### EXERCISE AIM:
What you return must match the records exactly.

### RECORDED DATA:
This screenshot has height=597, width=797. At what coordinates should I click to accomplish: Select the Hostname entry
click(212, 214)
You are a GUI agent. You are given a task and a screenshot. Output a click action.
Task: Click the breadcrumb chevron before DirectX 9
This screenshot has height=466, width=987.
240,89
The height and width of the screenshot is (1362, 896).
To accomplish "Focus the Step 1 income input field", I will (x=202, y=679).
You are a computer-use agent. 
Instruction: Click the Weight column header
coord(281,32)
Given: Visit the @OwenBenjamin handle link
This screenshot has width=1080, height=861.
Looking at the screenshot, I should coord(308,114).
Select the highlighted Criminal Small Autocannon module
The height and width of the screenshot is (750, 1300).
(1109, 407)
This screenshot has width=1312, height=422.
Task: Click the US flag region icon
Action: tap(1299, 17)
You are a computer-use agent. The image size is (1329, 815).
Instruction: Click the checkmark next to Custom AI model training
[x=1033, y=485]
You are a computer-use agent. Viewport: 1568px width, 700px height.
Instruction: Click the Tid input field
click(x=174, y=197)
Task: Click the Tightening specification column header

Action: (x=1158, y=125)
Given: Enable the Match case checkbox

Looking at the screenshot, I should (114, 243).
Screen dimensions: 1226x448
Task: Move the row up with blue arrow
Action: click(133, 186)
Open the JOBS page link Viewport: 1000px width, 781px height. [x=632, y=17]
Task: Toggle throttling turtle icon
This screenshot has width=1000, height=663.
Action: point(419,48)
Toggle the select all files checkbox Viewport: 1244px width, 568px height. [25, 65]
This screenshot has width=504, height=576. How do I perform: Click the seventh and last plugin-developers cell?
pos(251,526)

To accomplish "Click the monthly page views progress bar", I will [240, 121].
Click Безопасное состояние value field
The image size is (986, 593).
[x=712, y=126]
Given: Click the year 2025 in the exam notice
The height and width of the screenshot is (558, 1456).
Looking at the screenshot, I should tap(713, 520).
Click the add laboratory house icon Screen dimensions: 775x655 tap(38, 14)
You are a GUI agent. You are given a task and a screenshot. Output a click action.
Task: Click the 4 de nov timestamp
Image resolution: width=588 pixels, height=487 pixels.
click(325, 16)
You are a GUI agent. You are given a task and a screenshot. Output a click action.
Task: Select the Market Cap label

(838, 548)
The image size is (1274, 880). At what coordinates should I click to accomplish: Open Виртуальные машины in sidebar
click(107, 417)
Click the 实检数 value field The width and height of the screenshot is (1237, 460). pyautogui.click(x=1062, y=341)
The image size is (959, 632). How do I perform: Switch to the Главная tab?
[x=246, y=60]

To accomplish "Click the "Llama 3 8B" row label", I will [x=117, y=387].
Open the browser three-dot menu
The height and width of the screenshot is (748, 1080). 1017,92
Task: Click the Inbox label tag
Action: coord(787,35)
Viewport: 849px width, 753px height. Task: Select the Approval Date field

### ANSWER TO THIS EXERCISE:
This screenshot has height=597, width=797. At what coordinates should I click to accomplish: Select the Hostname entry
click(212, 214)
You are a GUI agent. You are given a task and a screenshot. Output a click action.
Task: Click the breadcrumb chevron before DirectX 9
This screenshot has height=466, width=987.
240,89
The height and width of the screenshot is (1362, 896).
To accomplish "Focus the Step 1 income input field", I will (x=202, y=679).
You are a computer-use agent. 
Instruction: Click the Weight column header
coord(281,32)
Given: Visit the @OwenBenjamin handle link
This screenshot has width=1080, height=861.
Looking at the screenshot, I should coord(308,114).
Select the highlighted Criminal Small Autocannon module
The height and width of the screenshot is (750, 1300).
(1109, 407)
This screenshot has width=1312, height=422.
Task: Click the US flag region icon
Action: tap(1299, 17)
You are a computer-use agent. The image size is (1329, 815).
Instruction: Click the checkmark next to Custom AI model training
[x=1033, y=485]
You are a computer-use agent. Viewport: 1568px width, 700px height.
Instruction: Click the Tid input field
click(x=174, y=197)
Task: Click the Tightening specification column header

Action: (x=1158, y=125)
Given: Enable the Match case checkbox

Looking at the screenshot, I should (114, 243).
Screen dimensions: 1226x448
Task: Move the row up with blue arrow
Action: click(133, 186)
Open the JOBS page link Viewport: 1000px width, 781px height. [x=632, y=17]
Task: Toggle throttling turtle icon
This screenshot has width=1000, height=663.
Action: point(419,48)
Toggle the select all files checkbox Viewport: 1244px width, 568px height. [25, 65]
This screenshot has width=504, height=576. How do I perform: Click the seventh and last plugin-developers cell?
pos(251,526)

To accomplish "Click the monthly page views progress bar", I will [240, 121].
Click Безопасное состояние value field
The image size is (986, 593).
[x=712, y=126]
Given: Click the year 2025 in the exam notice
The height and width of the screenshot is (558, 1456).
Looking at the screenshot, I should tap(713, 520).
Click the add laboratory house icon Screen dimensions: 775x655 tap(38, 14)
You are a GUI agent. You are given a task and a screenshot. Output a click action.
Task: Click the 4 de nov timestamp
Image resolution: width=588 pixels, height=487 pixels.
click(325, 16)
You are a GUI agent. You are given a task and a screenshot. Output a click action.
Task: Select the Market Cap label

(838, 548)
The image size is (1274, 880). At what coordinates should I click to accomplish: Open Виртуальные машины in sidebar
click(107, 417)
Click the 实检数 value field The width and height of the screenshot is (1237, 460). pyautogui.click(x=1062, y=341)
The image size is (959, 632). How do I perform: Switch to the Главная tab?
[x=246, y=60]

To accomplish "Click the "Llama 3 8B" row label", I will [x=117, y=387].
Open the browser three-dot menu
The height and width of the screenshot is (748, 1080). 1017,92
Task: Click the Inbox label tag
Action: coord(787,35)
Viewport: 849px width, 753px height. Task: Select the Approval Date field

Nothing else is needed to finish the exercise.